Early on the Green River, the expedition lost one of their large freight boats, the No Name, at a rapids they named Disaster Falls, washing up on Disaster Island. No one was killed, but many crucial supplies were lost, including all of the expedition's barometers. Powell and his men managed to recover some of the barometers – they were critical instruments, as they were the only means Powell had at his disposal to determine altitude. Knowing the altitude was essential for producing good maps, and it allowed Powell to estimate how much vertical drop remained before the journey's endpoint, which had a known elevation. The Powell Expedition named many of the landmarks and geological features along the Green and Colorado rivers, including the Flaming Gorge, the Gates of Lodore (in what is now Dinosaur National Monument), and Glen Canyon.
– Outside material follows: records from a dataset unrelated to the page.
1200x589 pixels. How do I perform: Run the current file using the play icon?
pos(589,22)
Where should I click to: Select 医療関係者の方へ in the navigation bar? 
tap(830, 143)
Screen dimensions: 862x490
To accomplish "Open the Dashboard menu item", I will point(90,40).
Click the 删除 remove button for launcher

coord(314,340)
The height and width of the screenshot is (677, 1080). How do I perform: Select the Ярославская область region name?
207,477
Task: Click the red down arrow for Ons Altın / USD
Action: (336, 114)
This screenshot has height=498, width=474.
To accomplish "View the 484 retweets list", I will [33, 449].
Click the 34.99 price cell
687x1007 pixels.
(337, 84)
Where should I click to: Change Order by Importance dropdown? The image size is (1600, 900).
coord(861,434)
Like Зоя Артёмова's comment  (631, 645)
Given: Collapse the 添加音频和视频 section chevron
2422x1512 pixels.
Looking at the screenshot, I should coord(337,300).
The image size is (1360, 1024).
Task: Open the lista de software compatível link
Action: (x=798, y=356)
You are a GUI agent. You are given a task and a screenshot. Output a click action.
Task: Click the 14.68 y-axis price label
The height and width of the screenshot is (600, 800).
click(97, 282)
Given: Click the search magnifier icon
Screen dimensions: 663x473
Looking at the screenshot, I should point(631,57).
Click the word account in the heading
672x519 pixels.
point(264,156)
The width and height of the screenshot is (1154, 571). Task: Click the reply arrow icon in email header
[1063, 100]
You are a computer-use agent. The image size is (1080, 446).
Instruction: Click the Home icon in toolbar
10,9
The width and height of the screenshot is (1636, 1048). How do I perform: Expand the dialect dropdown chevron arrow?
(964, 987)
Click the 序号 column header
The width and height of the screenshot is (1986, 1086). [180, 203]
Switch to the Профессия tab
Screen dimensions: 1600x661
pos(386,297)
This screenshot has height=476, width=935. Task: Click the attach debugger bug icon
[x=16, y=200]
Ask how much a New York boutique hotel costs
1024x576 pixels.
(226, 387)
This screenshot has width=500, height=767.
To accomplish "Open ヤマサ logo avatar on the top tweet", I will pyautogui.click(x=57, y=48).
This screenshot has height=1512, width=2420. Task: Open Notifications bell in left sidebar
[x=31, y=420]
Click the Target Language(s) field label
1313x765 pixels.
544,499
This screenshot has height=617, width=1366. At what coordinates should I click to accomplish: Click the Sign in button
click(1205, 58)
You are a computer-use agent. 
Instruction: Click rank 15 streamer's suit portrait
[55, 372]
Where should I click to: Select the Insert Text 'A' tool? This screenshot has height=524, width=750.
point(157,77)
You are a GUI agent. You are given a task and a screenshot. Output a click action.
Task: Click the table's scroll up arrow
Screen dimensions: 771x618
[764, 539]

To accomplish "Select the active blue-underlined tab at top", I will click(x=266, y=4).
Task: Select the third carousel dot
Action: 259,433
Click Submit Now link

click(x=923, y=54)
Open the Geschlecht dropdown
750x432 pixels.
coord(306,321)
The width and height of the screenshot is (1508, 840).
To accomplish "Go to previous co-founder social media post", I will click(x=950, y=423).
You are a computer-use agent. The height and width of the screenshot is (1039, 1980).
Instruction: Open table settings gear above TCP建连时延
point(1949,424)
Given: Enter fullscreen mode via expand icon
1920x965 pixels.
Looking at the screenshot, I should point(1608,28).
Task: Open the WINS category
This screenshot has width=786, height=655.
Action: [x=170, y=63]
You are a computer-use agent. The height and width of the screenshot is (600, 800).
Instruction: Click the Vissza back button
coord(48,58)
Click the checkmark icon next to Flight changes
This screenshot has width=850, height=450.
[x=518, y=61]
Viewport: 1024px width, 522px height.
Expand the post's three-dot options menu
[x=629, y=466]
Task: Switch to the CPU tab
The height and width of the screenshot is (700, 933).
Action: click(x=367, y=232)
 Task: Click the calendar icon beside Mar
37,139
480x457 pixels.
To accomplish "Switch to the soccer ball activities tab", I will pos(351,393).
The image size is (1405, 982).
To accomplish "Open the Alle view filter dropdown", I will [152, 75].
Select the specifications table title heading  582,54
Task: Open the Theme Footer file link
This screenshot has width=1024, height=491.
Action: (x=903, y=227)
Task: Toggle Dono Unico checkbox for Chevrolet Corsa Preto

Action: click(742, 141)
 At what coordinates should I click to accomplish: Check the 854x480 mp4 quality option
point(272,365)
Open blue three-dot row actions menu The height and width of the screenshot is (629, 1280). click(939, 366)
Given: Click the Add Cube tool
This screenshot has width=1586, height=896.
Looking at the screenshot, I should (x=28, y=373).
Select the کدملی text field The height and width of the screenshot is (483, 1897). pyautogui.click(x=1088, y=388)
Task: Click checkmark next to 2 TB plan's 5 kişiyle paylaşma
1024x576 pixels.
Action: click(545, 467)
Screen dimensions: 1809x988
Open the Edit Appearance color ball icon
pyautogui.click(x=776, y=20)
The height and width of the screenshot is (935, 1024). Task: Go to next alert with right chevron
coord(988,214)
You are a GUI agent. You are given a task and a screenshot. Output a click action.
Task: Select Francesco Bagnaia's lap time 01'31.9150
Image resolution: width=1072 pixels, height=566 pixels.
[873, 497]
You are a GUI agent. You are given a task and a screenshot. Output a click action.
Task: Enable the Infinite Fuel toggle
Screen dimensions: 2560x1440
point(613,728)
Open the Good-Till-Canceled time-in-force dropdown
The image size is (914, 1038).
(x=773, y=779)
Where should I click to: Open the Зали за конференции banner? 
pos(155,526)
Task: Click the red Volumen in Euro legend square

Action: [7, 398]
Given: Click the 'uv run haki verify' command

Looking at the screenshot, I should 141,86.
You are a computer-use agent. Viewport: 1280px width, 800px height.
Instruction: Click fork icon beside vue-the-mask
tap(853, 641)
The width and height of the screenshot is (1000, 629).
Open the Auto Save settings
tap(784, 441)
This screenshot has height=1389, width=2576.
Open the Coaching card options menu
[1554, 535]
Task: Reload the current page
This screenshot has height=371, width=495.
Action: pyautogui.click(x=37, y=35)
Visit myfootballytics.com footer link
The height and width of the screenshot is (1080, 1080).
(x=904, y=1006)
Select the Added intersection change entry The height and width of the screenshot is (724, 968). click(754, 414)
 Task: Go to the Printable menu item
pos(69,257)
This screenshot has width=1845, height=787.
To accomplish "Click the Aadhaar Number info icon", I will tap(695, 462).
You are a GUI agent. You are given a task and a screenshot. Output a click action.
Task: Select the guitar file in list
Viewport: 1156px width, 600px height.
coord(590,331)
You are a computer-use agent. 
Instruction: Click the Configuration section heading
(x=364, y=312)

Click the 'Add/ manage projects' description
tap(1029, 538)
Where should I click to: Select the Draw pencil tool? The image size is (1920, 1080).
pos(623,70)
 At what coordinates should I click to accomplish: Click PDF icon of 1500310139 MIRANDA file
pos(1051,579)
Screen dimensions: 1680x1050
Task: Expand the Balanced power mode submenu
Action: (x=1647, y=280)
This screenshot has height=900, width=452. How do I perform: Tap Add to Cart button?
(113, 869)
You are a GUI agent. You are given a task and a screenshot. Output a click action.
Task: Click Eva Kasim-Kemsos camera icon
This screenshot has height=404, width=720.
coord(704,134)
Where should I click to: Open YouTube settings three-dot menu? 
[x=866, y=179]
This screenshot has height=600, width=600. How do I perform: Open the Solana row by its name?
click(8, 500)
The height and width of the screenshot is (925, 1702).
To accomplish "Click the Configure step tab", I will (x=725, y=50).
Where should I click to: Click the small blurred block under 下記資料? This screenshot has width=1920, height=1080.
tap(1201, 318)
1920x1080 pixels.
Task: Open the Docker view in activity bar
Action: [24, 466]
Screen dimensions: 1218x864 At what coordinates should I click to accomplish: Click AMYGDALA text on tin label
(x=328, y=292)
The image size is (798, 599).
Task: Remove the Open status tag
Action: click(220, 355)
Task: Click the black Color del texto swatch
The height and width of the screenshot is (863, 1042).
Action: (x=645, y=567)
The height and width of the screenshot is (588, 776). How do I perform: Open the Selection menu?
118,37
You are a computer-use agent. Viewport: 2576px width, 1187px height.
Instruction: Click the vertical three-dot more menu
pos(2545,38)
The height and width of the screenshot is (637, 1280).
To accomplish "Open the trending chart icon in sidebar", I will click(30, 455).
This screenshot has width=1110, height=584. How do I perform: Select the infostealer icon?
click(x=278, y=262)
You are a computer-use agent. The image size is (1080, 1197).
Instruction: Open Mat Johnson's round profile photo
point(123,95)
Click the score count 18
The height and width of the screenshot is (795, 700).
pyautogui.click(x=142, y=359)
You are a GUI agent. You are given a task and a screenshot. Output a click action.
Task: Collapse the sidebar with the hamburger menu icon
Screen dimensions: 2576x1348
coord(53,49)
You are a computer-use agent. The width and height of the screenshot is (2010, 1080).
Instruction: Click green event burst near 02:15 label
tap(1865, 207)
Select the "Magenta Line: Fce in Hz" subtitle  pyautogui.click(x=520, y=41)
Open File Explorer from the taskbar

Of the ten men that started out from Green River Station, only six completed the entire journey. Frank Goodman left the expedition on July 6 during the resupply at the Uinta River Indian Agency, claiming he'd had more than enough adventure. He walked away and lived for some years with the Paiutes of eastern Utah. Eventually, he settled in Vernal, Utah, where he married and raised a family. The other three adventurers to leave the expedition fared worse. On August 28, just two days from the expedition's intended destination at the mouth of the Virgin River, Oramel Howland, his brother Seneca, and Bill Dunn left the company, fearing they could not survive the dangers of the river much longer. Seneca had become a favorite of the group for his soft-spoken and good-natured personality, and he wanted to stay. In the end he remained loyal to his brother. The three men hiked out of the canyon and were never seen again. Historians still dispute their fate, but it has often been speculated that they were killed by local Shivwits Indians in a case of mistaken identity. Another story suggests that they were executed by Mormons who mistook them for U.S. government "spies" investigating the Mountain Meadows Massacre. Powell later attempted to find the truth by interviewing Shivwits leaders. Powell's Mormon interpreter told him that they killed the men after mistaking them for prospectors who had raped and killed a Shivwits woman. On August 30, 1869, ninety-eight days after launching at Green River Station, Powell and the five other remaining expedition members reached safety at the Mormon settlement of St. Thomas near the confluence of the Virgin River and the Colorado River in present-day Nevada.

==Dramatization==
The expedition was dramatized in the 1960 Disney film Ten Who Dared and the 2015 play Men on Boats by Jaclyn Backhaus. The graphic novel Major Impossible by author Nathan Hale also dramatizes the expedition.